§ **ABOUT THIS TASK**: Transcribe exactly the stretch of lines beginning at the one containing "Task: Select stop Trigger on message option" and closing with the last line of the entries below. Omit images.
(DATA FOR REVIEW begins)
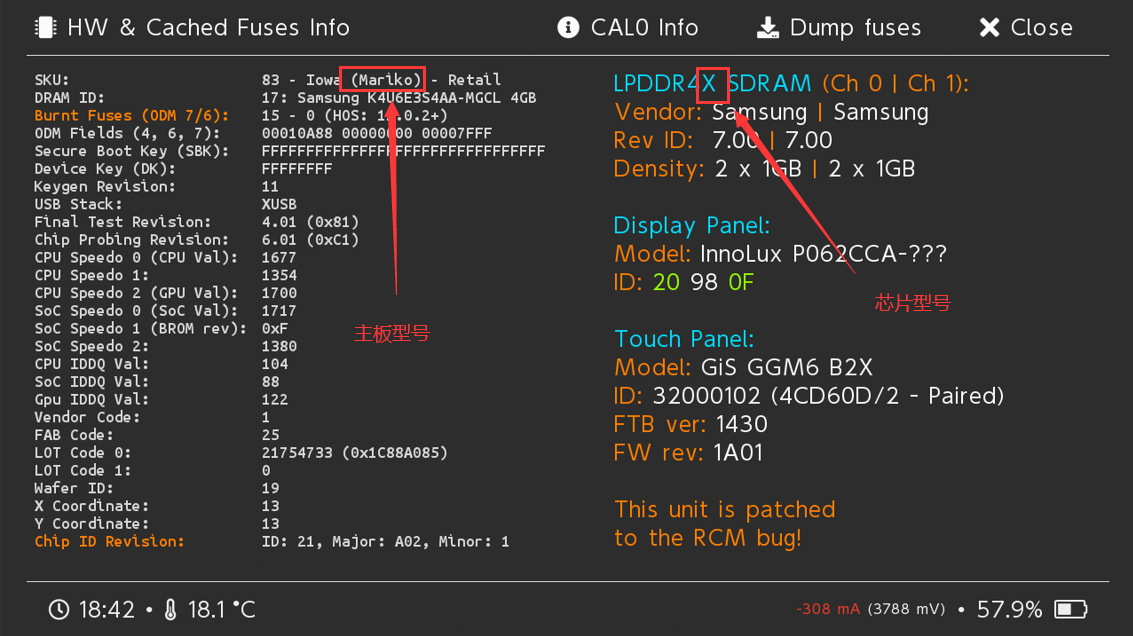Click the RCM bug patched message
Image resolution: width=1133 pixels, height=636 pixels.
724,522
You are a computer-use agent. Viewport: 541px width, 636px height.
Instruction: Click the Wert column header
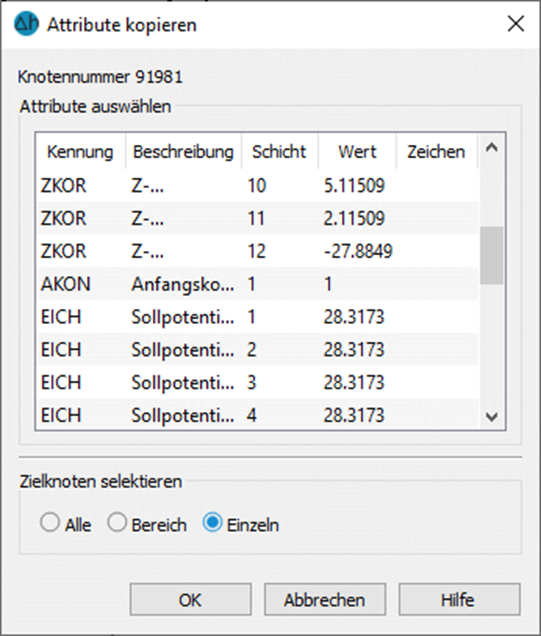pyautogui.click(x=357, y=152)
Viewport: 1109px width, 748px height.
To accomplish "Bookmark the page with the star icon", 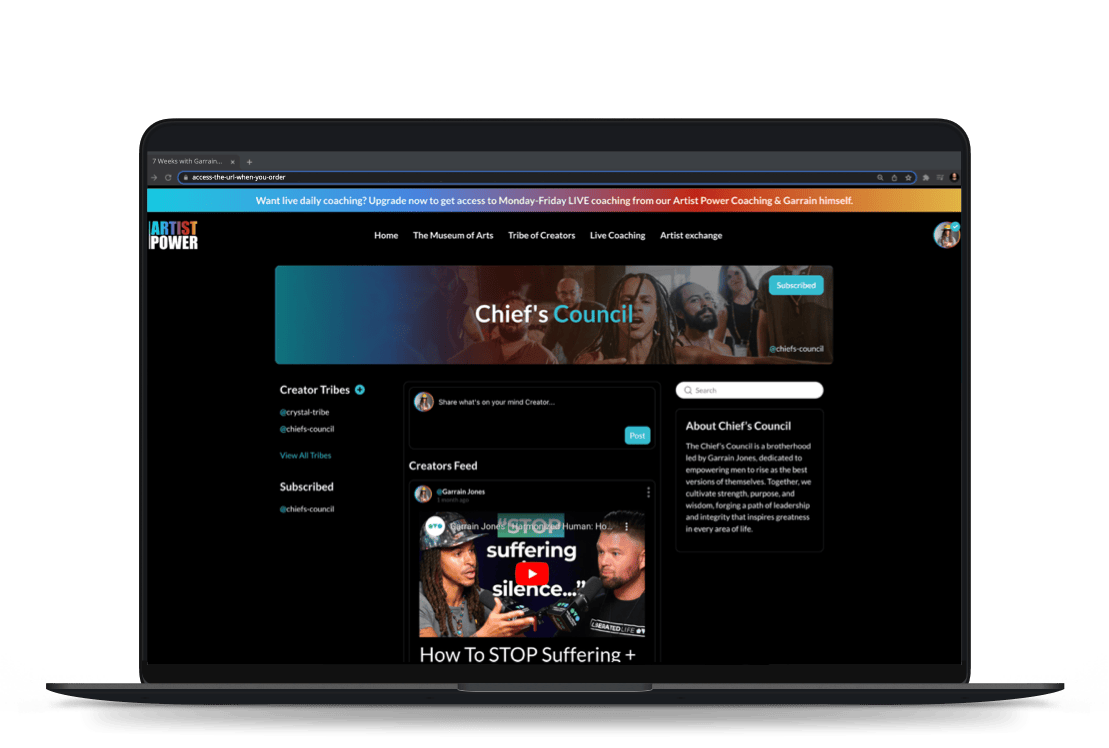I will click(x=908, y=177).
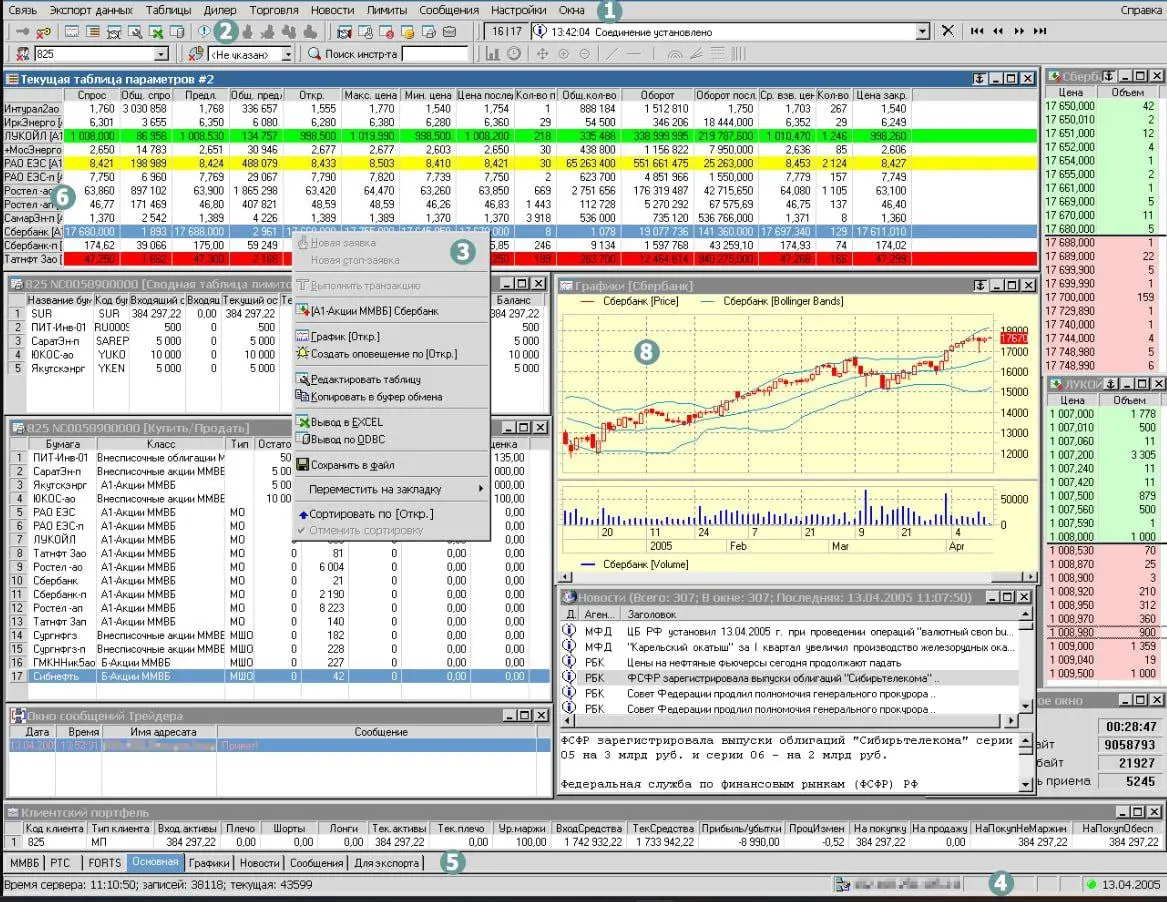Open the connection message history dropdown
1167x902 pixels.
pyautogui.click(x=922, y=32)
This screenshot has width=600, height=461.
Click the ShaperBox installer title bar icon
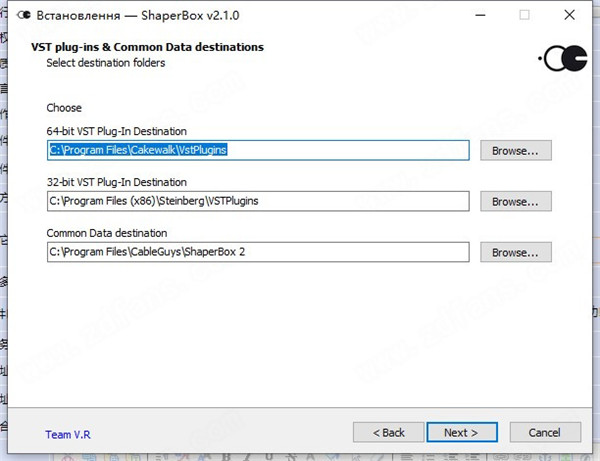click(x=23, y=16)
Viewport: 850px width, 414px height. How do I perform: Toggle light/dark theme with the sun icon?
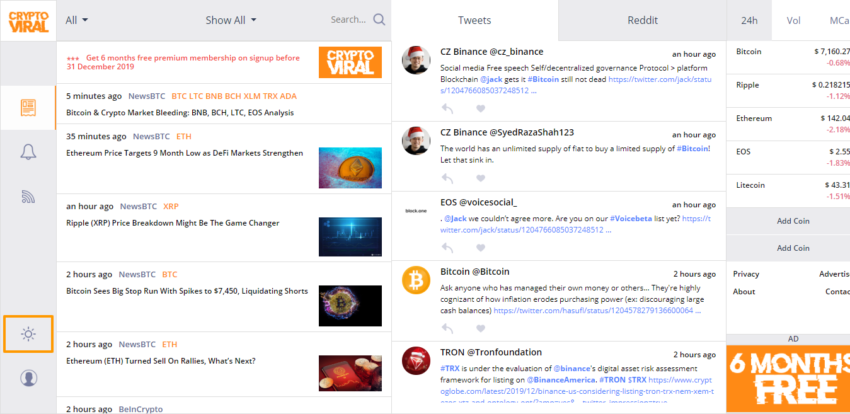tap(28, 333)
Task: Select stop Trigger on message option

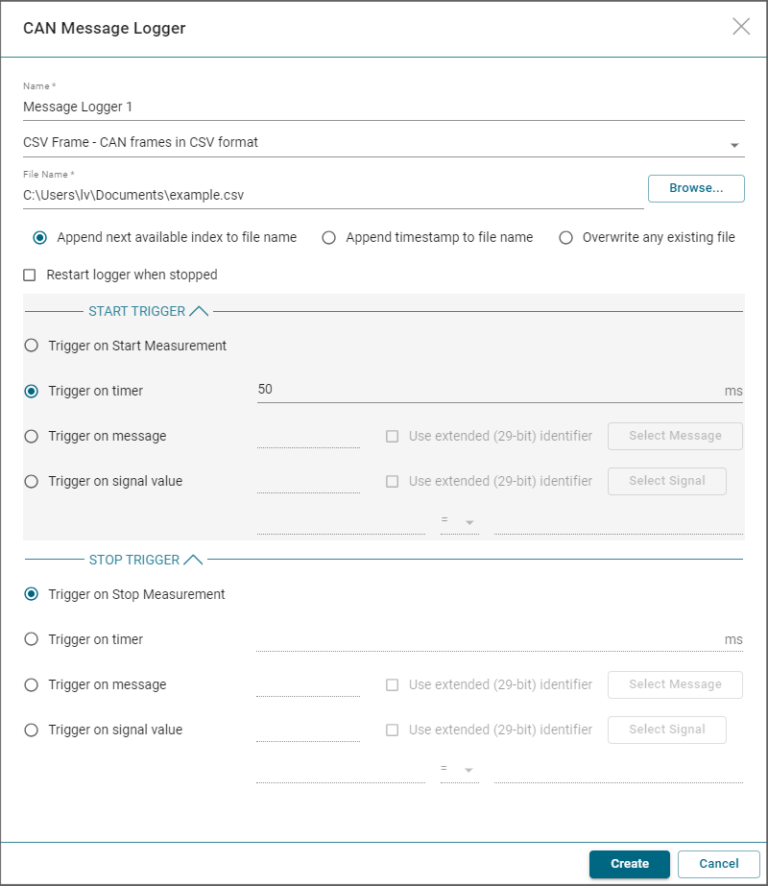Action: coord(31,685)
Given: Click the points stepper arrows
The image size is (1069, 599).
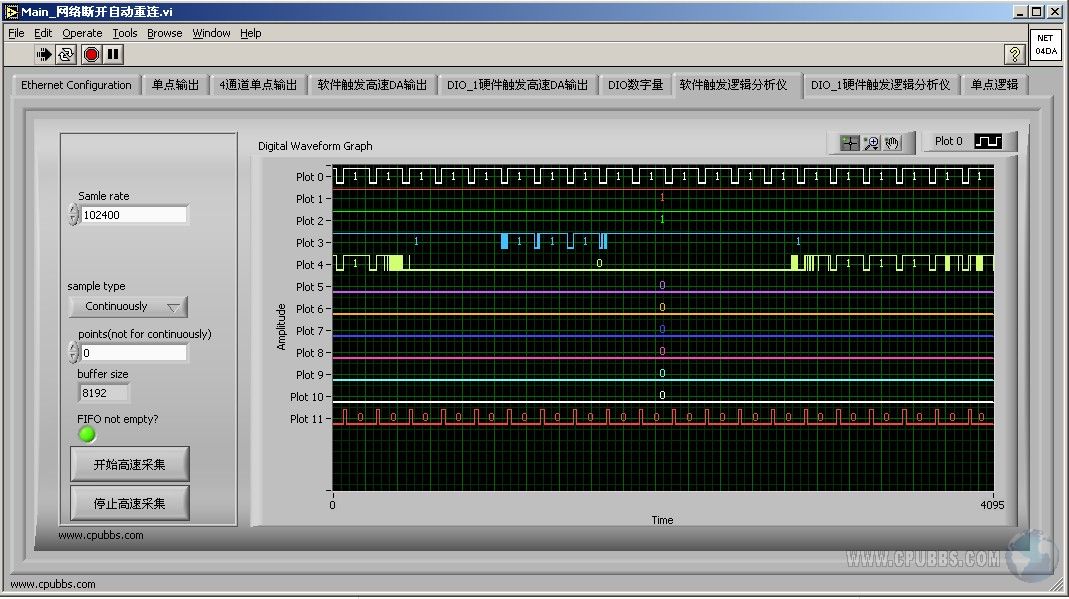Looking at the screenshot, I should click(x=73, y=352).
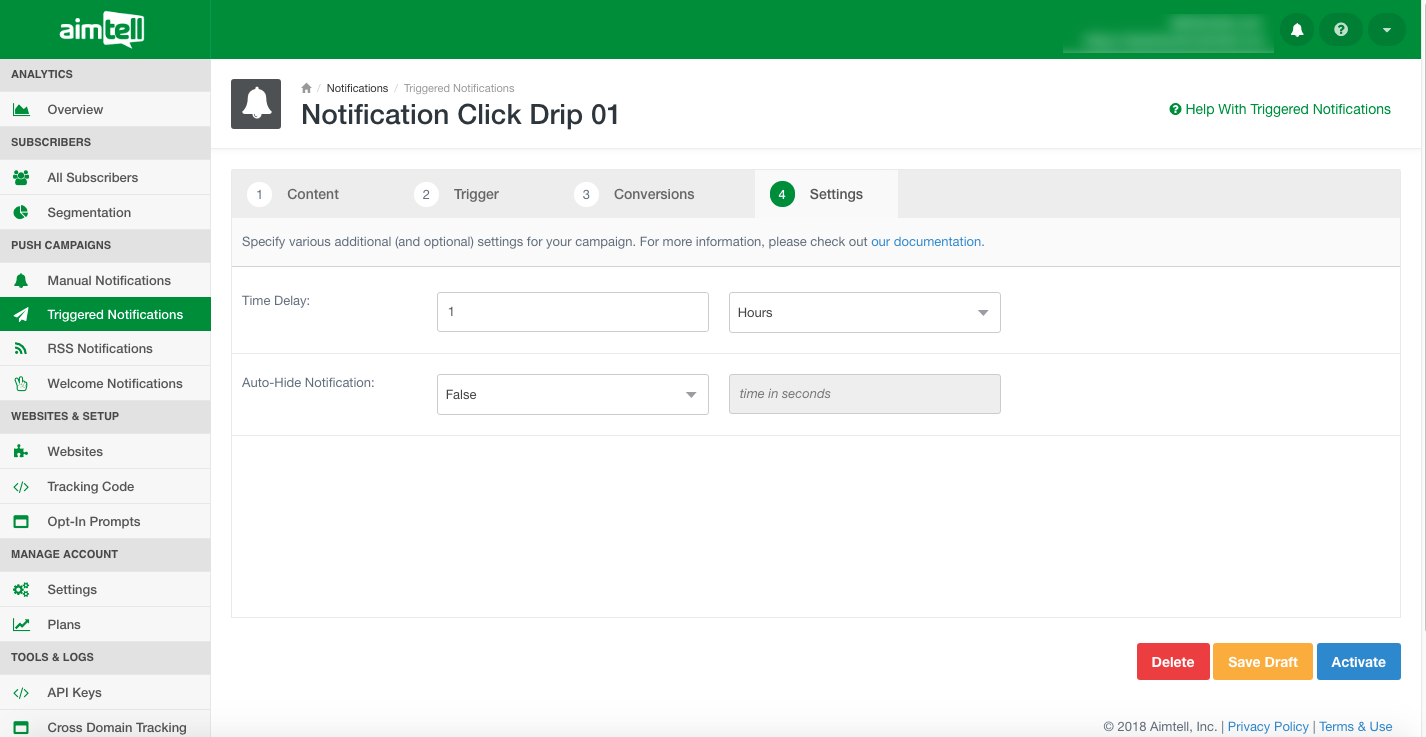Click the orange Save Draft button
1426x737 pixels.
(1262, 662)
(DATA FOR REVIEW ends)
§ **THE ANSWER**:
Task: Select stop Trigger on message option

Action: coord(31,685)
Given: Click the points stepper arrows
The image size is (1069, 599).
Looking at the screenshot, I should click(x=73, y=352).
Click the orange Save Draft button
1426x737 pixels.
(1262, 662)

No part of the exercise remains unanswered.